NEBBI. A section of locals in Nebbi district have come out to accuse the staff of Nebbi general hospital of favouring the rich patients and side-lining the poor.

The locals claim that whenever they seek for health services at the government facility, most of its medics normally pay much attention to the patients with money and neglect the majority poor.

Speaking during a community dialogue organized by Nebbi district officials on Tuesday, Ms Alice Nyitho, a resident of Akesi noted that every time they go to the hospital, only patients who are rich are attended to very fast while the poor and the disabled ones are ignored.

“There is too much segregation in the hospital. If you are poor, the health workers take their own time to attended to you no matter what condition you are in and instead hurry to attend to the patients they know have money, claiming that the rich are going back for work as if we the poor have nothing to do at home,” Nyitho said.

Mr Stephen Manano, another resident observed that most people now days prefer going to the police health centre III than the general hospital because of the segregation there.

But Ms Peace Nikum, the Nebbi general hospital administrator said may be the allegation used to occur before her coming, arguing that there is great change these days because the health workers have been talked to and they are treating every patient equally.

“People who have severe cases and emergency are attended to fast no matter their financial status. We don’t encourage segregation because this is a government hospital where everybody is to be treated equally,” Nikum added.
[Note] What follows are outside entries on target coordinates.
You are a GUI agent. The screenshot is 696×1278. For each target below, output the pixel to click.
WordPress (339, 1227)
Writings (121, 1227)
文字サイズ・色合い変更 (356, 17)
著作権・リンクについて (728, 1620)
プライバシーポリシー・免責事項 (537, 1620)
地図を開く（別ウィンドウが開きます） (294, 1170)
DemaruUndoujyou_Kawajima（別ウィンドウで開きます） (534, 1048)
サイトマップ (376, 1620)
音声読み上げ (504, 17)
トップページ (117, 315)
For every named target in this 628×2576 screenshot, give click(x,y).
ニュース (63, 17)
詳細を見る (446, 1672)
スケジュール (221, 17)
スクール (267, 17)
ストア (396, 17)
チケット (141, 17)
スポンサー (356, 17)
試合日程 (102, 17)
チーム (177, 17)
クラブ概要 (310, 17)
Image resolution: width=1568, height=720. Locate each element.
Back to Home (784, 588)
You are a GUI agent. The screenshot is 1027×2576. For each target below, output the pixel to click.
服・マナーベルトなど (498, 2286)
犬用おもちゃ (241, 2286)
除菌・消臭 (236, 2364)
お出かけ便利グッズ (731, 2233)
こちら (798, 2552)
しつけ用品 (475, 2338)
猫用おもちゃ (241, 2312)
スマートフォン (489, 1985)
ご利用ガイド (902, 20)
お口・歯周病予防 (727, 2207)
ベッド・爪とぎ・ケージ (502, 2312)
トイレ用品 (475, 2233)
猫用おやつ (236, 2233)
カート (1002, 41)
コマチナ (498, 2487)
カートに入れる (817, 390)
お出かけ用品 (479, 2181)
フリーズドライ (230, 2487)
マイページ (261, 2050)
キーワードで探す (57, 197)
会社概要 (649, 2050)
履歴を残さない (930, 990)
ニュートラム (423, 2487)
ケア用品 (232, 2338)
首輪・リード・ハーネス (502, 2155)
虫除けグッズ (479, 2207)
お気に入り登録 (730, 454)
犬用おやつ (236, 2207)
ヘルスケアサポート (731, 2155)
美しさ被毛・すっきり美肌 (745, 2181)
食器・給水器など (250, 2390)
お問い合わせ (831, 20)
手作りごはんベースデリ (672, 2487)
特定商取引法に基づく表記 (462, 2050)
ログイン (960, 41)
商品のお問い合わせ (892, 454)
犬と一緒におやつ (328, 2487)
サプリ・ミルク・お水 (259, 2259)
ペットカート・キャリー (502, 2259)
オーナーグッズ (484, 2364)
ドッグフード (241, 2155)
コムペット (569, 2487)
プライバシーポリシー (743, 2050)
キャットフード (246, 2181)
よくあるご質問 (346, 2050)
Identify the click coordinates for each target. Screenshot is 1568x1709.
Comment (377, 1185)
However, the district councillor representing persons with disability (PWDs), Ms Doreen Clair Nimungu disagreed with Nikum, saying the situation has not yet improved as she claims since many PWDs are still reporting the same complaints of mistreatment against the health workers of the hospitalNebbi to her (Nimungu’s) office.

Ms Moris Kwach, the Nebbi district secretary for social services said equality in the hospital is not practical because people have different status in the community.

“You don’t expect me to line up in the hospital obviously due to my status and that is why, a staff would like to handle me fast so that I can go and continue with my work,” Kwach said in defence of the accused medics.
He advised locals to always be patient and allow the health workers to give preference to very important people and also those with serious conditions first.